Google is not faring so well in China nowadays. According to some estimates, the market share of its main competitor Baidu.com is now 35% larger, and different Internet polls show that Google will still lag behind Baidu in search engine reach in China. Then, the company would like to listen to Isaac Mao, a Chinese blogger who has given tips on how "to save Google in China and save the Internet in China"?
In an open letter (http://www.isaacmao.com/meta/2007/02/open-letter-to-google-founders-to-save.html) posted on February 9, 2007 and addressed to Sergey Brin and Larry Page, Google's co-founders and presidents, the Chinese blogger attempted "to resolve the current dilemma for Google in China, from both business and social perspectives." And while that's all well and good, most of Mao's suggestions amount to throwing money into China. The letter ends with the three ideas for Google in China:
1. Invest in the Chinese Internet economy via a VC fund
2. Assist in the development of anti-censorship tools
3. Promote the Adsense economy to benefit content publishers
His first proposal is to "set up a $1 billion corporate venture fund to invest in China's Internet pioneer sites and cutting edge companies. In my estimation, a venture fund with such a size can invest in over 100 deals [and] totally cover 60% of Internet traffic in China." Perhaps – but Google could probably find a lot of other ways to spend $1 billion. Or not spend it – at just 5% interest, it would earn $50 million in one year.
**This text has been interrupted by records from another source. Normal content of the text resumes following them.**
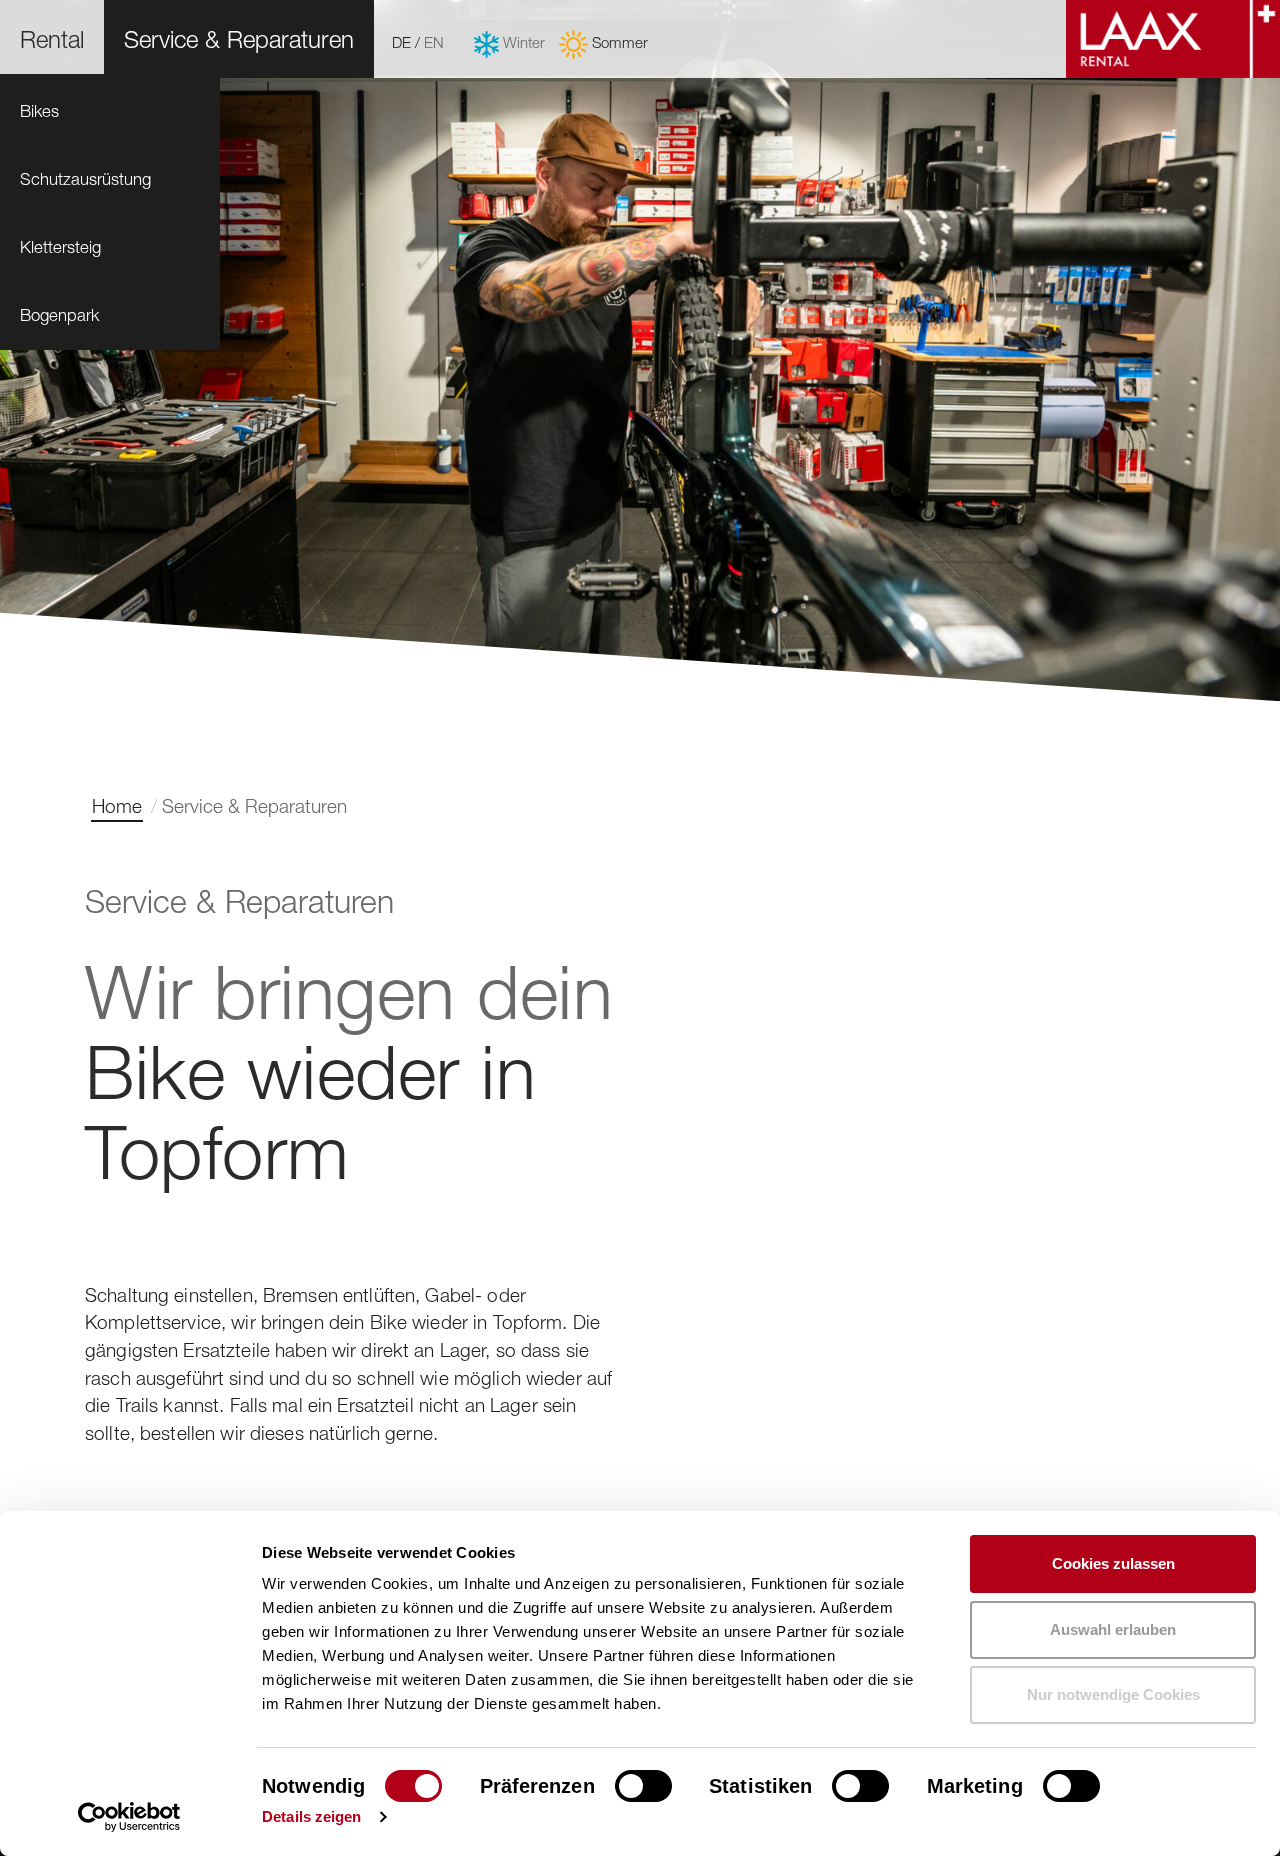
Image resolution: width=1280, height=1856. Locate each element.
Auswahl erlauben (1113, 1629)
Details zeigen (311, 1816)
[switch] (643, 1786)
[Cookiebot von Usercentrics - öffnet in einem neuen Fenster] (129, 1817)
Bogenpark (59, 315)
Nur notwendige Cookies (1113, 1694)
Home (117, 806)
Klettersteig (60, 247)
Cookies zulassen (1113, 1563)
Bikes (39, 111)
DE (401, 42)
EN (434, 42)
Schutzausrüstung (85, 179)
Suggestion number two: "Develop anti-censorship tools and service for global Internet users. The budget to complete the mission will be not more than several millions dollars." China will plague US internet companies until they are able to freely serve content in an unrestricted manner. The market is too big to ignore, but the government will shut them off if they do not play by their rules. This situation applies to all the big search companies: Microsoft, Google and Yahoo!
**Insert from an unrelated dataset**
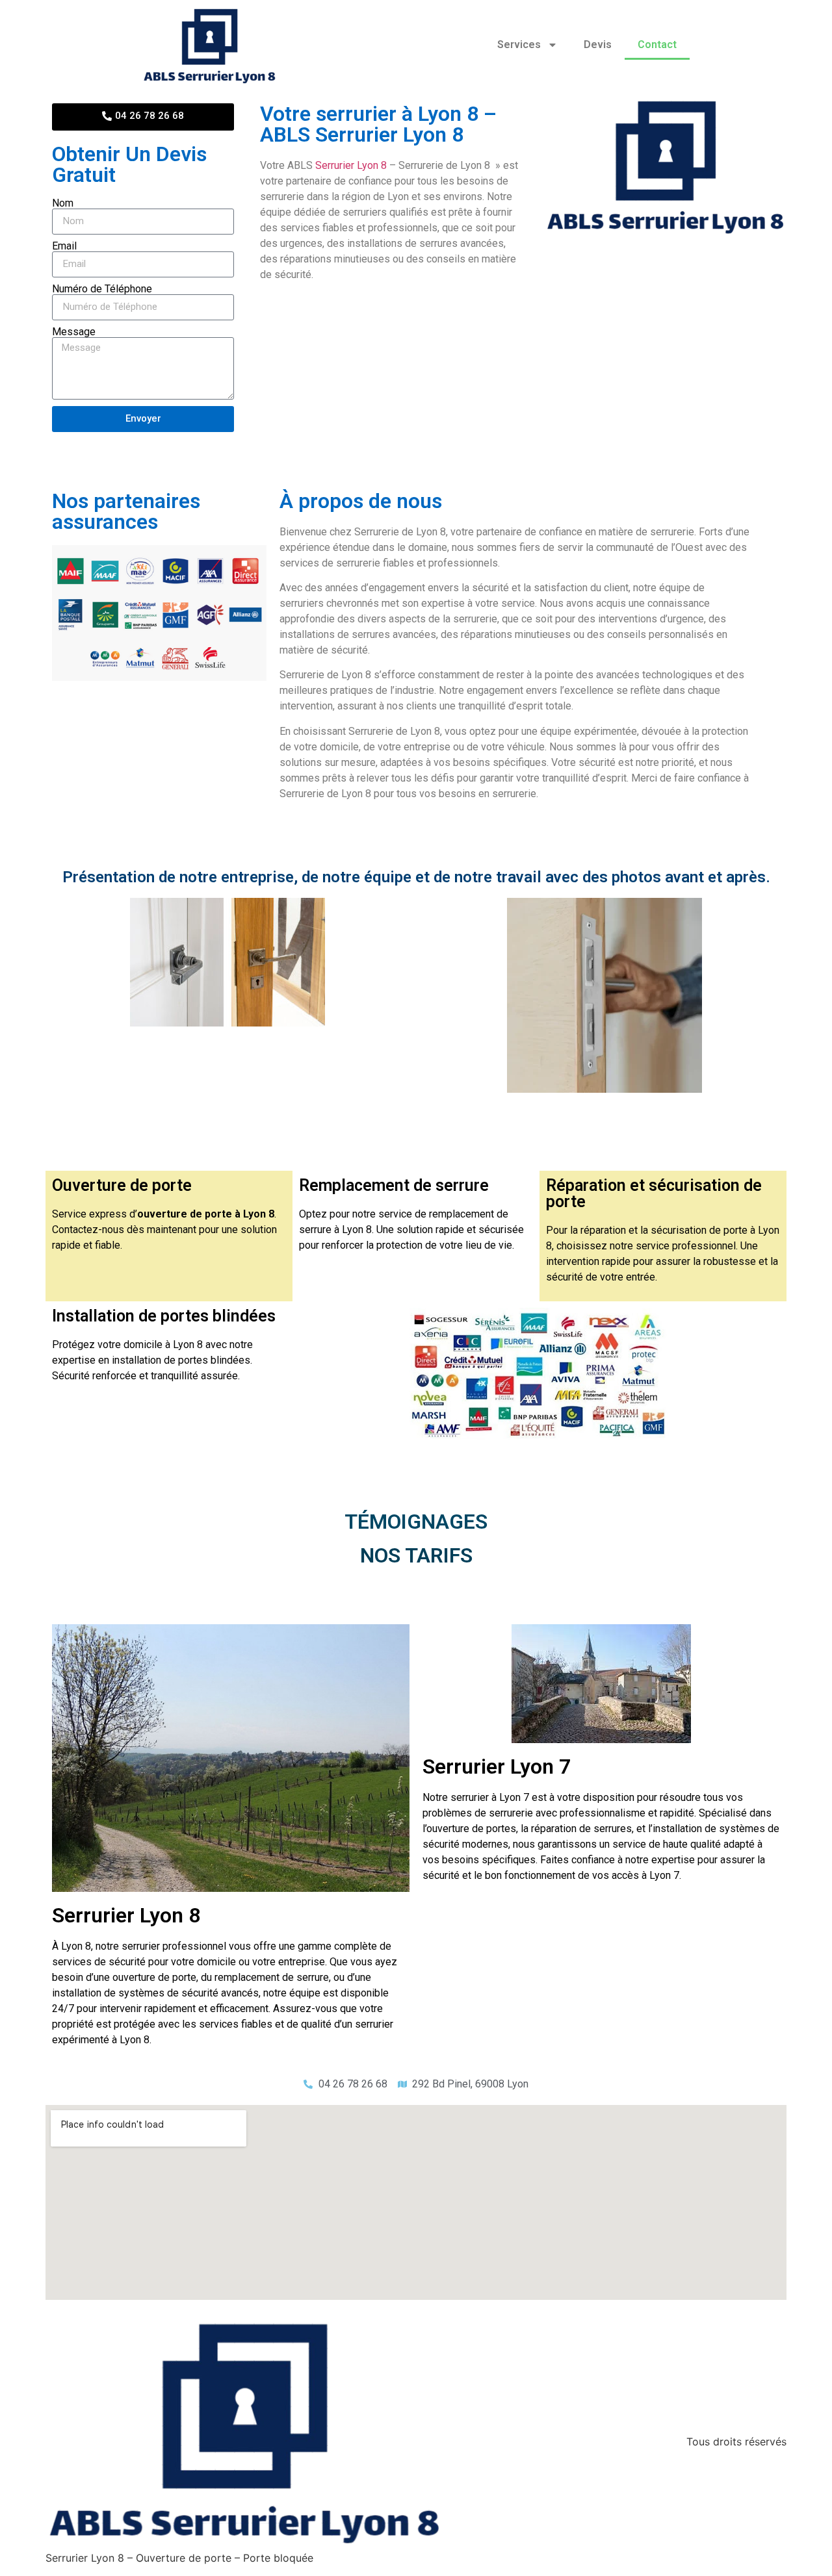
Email (64, 246)
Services (519, 44)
But the sticking point with this idea is Mao's belief that, since the tools "won't target China only,' China won't take offense. Brady Forrest, who considers Mao a friend, seemed to think he was making an overly optimistic assumption. "I wonder how the Chinese government would handle that," Forrest wrote. "They like foreign investment, but would they really tolerate it if it came with tools that route around the Great Fire Wall attached?"
Mao's last piece of advice is solely concerned with money. "Increase the incentive to Chinese Google Adsense users," he suggested. "This can dramatically encourage more Internet users to participate in Google's business ecosystem" and "to benefit content publishers." Enough investment in that may make the Adsense economy a possibility and enable content publishers to make money.
Reactions to Mao's letter have been mixed; Business 2.0's Owen Thomas is among those who didn't approve of it. Still, it's an interesting take – and an "insider" opinion – on Google's problems in China. Over the two days since the open letter was posted online last Friday, no response from the Google founders or executives has been reported yet.
A prominent Chinese blogger, Isaac invests in companies that enable secure communication between social networks in China. Many industry experts wonder if his plan for Google in China would work.